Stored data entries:

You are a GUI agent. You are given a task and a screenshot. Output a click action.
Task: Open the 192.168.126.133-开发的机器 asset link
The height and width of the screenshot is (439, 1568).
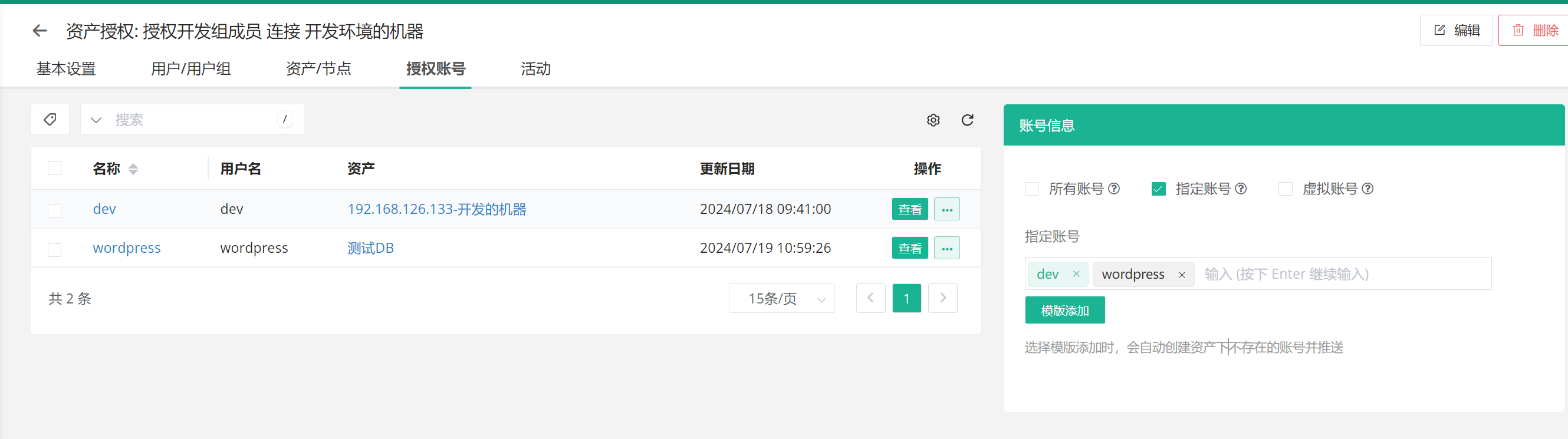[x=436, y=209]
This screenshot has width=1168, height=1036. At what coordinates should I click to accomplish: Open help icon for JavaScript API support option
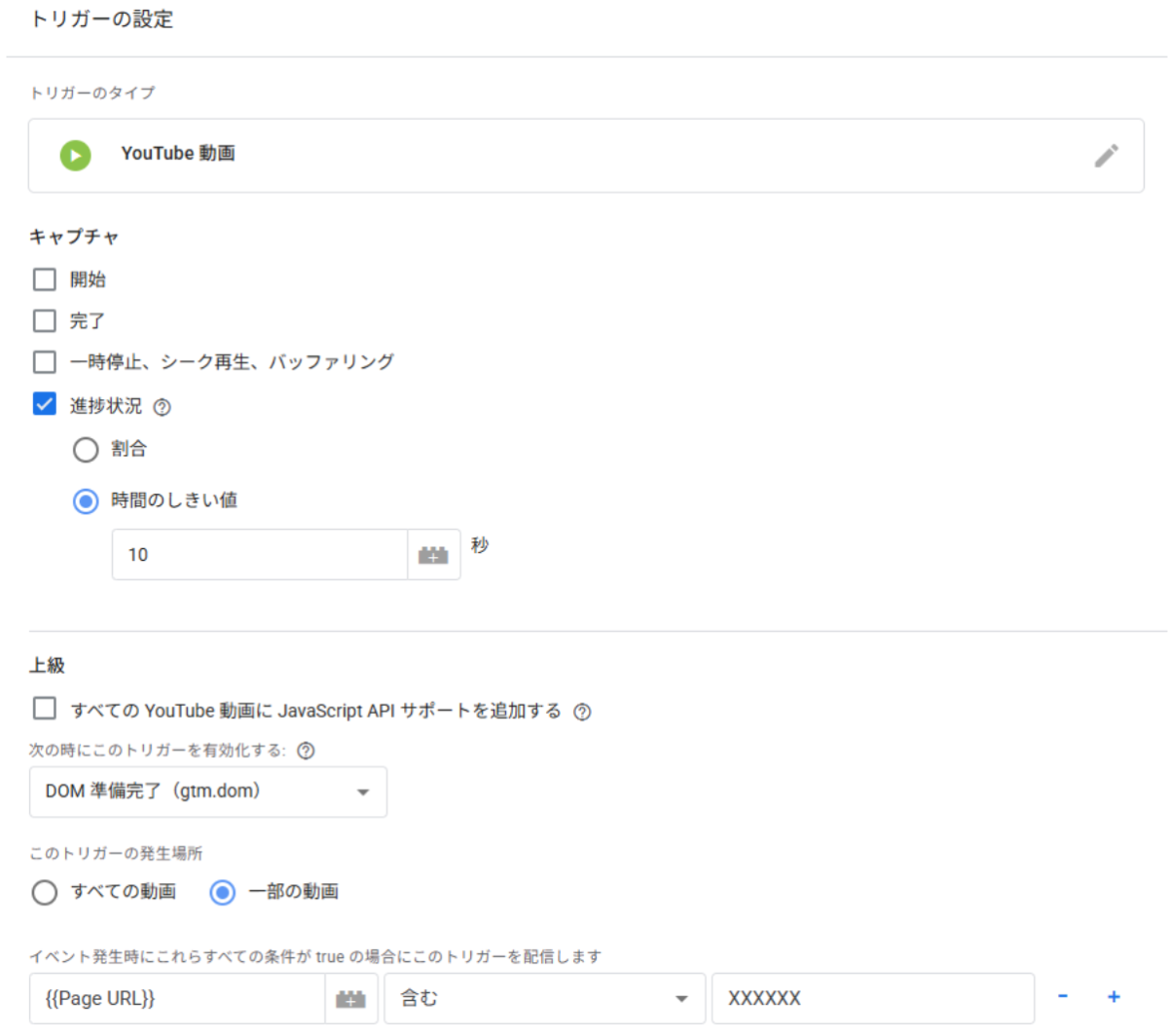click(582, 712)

TO DO - A word-for-word transcript of the entries above is needed, with pictures removed.

OUTPUT -
You are a GUI agent. You are given a task and a screenshot. Output a click action.
Task: Open the 192.168.126.133-开发的机器 asset link
The height and width of the screenshot is (439, 1568).
[x=436, y=209]
This screenshot has width=1168, height=1036. At what coordinates should I click to accomplish: Open help icon for JavaScript API support option
click(582, 712)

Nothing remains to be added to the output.